Objective Methotrexate and rapamycin demonstrate an additive effect in prolonging cardiac allograft survival in a major histocompatibility complex mismatched rat model. The present study aimed to identify functional proteins involved in the allograft-protective effects of these two agents and reveal potential diagnostic markers for treating rejection. Methods Serum samples from heterotopic heart-transplanted LEW(RT-1(1)) rats (either without immunosuppressive treatment or treated with methotrexate alone, rapamycin alone, or methotrexate and rapamycin combined) were analysed by surface-enhanced laser desorption/ionization time-of-flight mass spectrometry.

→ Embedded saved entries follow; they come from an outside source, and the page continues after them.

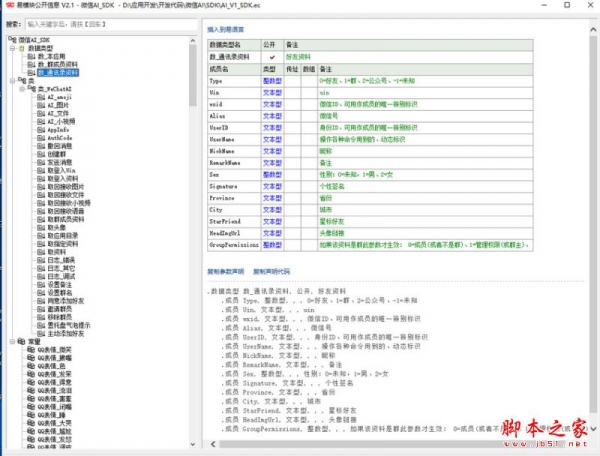Toggle the 公开 checkmark for 数_通讯录资料
Screen dimensions: 600x456
[x=270, y=58]

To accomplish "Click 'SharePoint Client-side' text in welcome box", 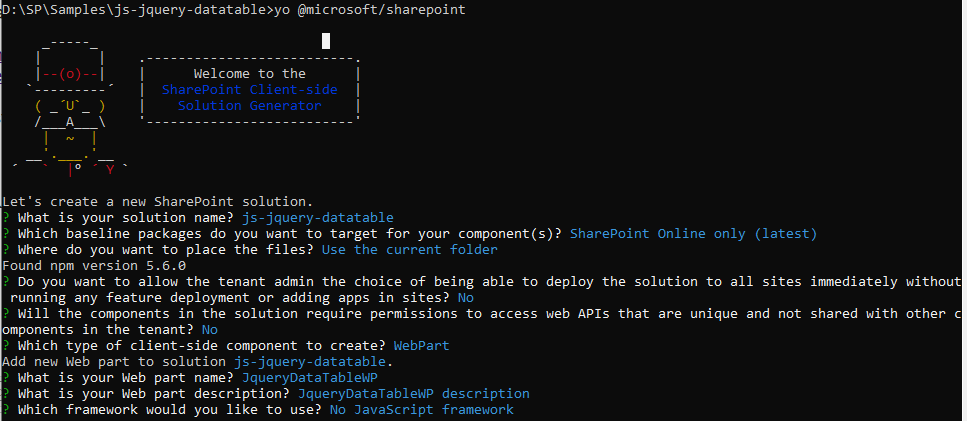I will click(250, 89).
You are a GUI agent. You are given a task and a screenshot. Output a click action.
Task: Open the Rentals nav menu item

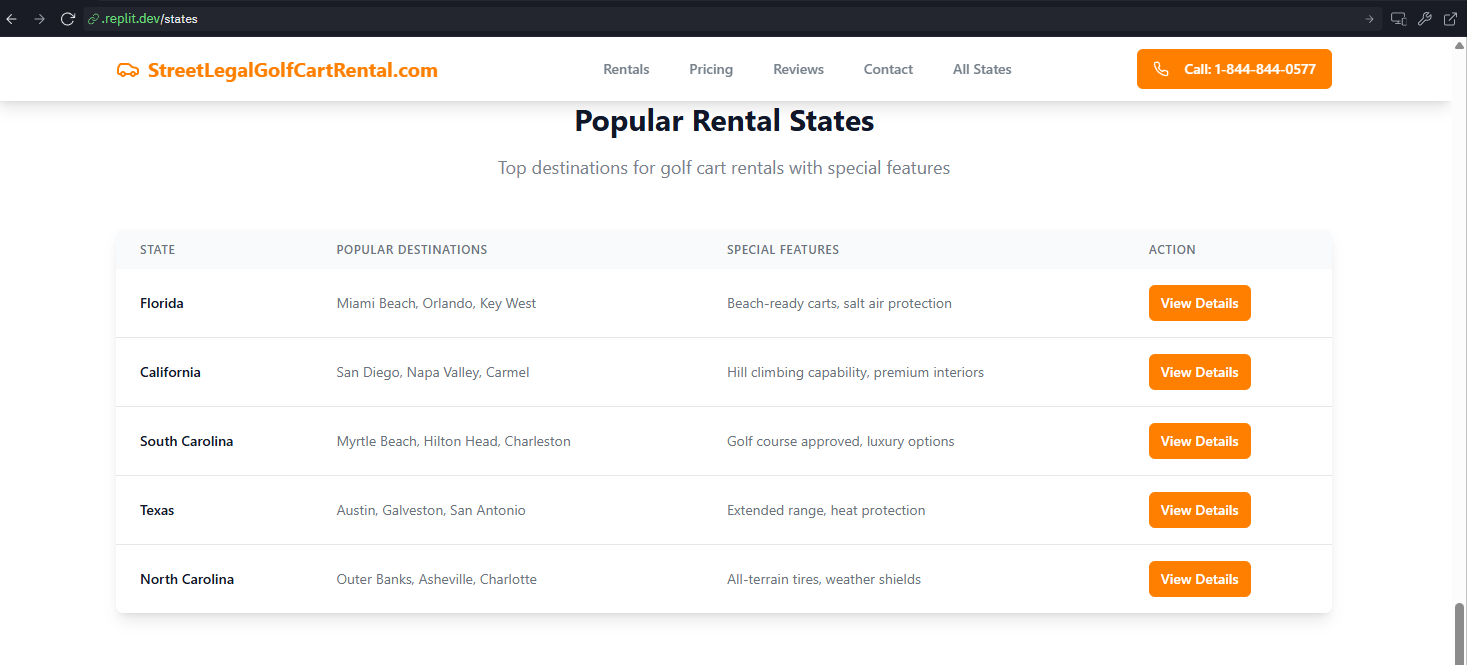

Protein profiles obtained using a weak cation exchange ProteinChip (R) CM-10 array were then analysed using ProteinChip (R) Software. Results Of 28 rejection-related proteins identified, isoelectric point and mass information from two potential candidate proteins matched information from the UniProtKB/Swiss-prot database, suggesting them to be complement component C3f fragment and complement component 4A (C4A, anaphylatoxin). Conclusions Proteomic analysis revealed 28 proteins as potential diagnostic markers of tissue rejection. Of these, 11 proteins may represent targets relating to the additive effects of methotrexate and rapamycin. Two protein peaks, with mass-to-charge ratios of 1950 Da and 8577 Da, may have potential for use in post-transplant diagnosis of rejection.